*INSTRUCTIONS*.
1. Extract the section of the passage on research errors from "First off, only" to "waste of time.".
2. Answer these questions using the passage on research errors:
(a) How many studies in total does the writer imagine carrying out?
(b) What three things do the 40 flawed studies supposedly prove cause cancer?
(c) Which field does the writer say produces a ridiculous amount of false conclusions?

But instead of just five studies, let's make it a thousand. We'll assume the same ratio of good to bad ideas. So I'd have 200 studies of things that actually do cause cancer and 800 studies of things that don't.

This is where things get really ugly.

Because I am a wonderfully skilled researcher, I do all 1,000 studies perfectly and get my beloved 0.05 p-value. Nobody can find a single flaw with my methodology. Even with the leprechaun one!

What do I end up with? Well, thanks to that 5% of uncertainty, I've just produced 40 well-done studies in which I prove that unicorns, bowties, and the letter Q all cause cancer.

I also have my 200 studies of things that actually do cause cancer, and since I am flawless I've confirmed that they all do so.

This leaves me with about 17% of my research being totally wrong. And that's assuming I did everything right. In the real world I'd likely have a much higher rate of both false positives and false negatives. It's hard to guess exactly how high they'd be.

Chances are the false negative rate would be fairly high, though. It can be tough to prove that something causes cancer even when it does. So let's say I only manage to prove that half of the things that cause cancer actually do. (The other half still cause cancer, I just can't prove it.) Now out of my 140 things that I think cause cancer, I'm wrong about nearly 30% of them.

If I wasn't such a good researcher and screwed up when studying things that don't cause cancer, I'd probably get a higher false positive rate than the idealistic 5% too. Even a piddling little 10% error rate would take me up to being wrong 44% of the time.

Add to that the possibility that I might suck even worse at choosing things to study than in this example. Maybe only one out of ten things I chose actually do cause cancer. Maybe one out of a hundred. Now we're in a situation where the vast majority of my results are total crap.

This is pretty bleak. Science is the best way we have of figuring out the world, and there are all these flaws! I haven't even gone into all the problems mentioned in the paper (and won't, since this is getting long). How the hell are we to know what's true and what's not?

Rest assured, there are ways to deal with the problems here.

First off, only pay attention to studies that are done well in the first place. It's hard enough trying to figure out the facts from good studies, bad ones are just a waste of time.

If a study has a small sample size, poor controls, or an obvious bias, there's a higher probability that it's wrong. Similarly, if it finds only a weak effect (like if something raises your risk of cancer by 2% or something) there's a decent chance it doesn't actually mean anything.

Keep in mind that, given enough time and a large enough number of studies, every crackpot theory in the world will have a research paper to back it up.

Don't jump to conclusions based on a single study, especially if its result strikes you as incompatible with what you've seen before. If something is interesting enough, other people will try to replicate the research. Once you get a fair number of studies into the same thing a clear consensus should emerge. One bad study is easy to come by, a hundred bad studies into the same thing is unlikely (but by no means impossible).

Some fields lend themselves to more false conclusions than others. In physics you're probably not going to find a huge number of totally wrong conclusions. In medicine you're going to find a lot. In the social sciences you're going to find a ridiculous amount. Basically, the more complicated things get the less likely you're going to get any useful conclusions. Few things are more complicated than human psychology.

Don't ever take the press release version of a study as the final word, and definitely don't trust the further bastardization of that press release as presented by the popular news media. Get the original research paper if you can. Try to find a review of it by a knowledgeable source. Even if you can get the original research paper, you may not be knowledgeable enough about its topic to really understand it. Even if you understand it, the paper itself could be wrong.

Everything is worth questioning, and if something really seems wrong then there's a good chance it is.

And please, please, support science education. There's way too much crap out there, and way too few people who know how to interpret it.

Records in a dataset
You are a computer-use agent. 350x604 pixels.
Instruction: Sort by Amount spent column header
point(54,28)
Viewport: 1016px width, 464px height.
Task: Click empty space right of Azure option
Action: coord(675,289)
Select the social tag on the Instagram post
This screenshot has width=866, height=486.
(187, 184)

*EXERCISE RESPONSES*.
1.
First off, only pay attention to studies that are done well in the first place. It's hard enough trying to figure out the facts from good studies, bad ones are just a waste of time.

2.
(a) 1,000 studies.
(b) Unicorns, bowties, and the letter Q.
(c) The social sciences.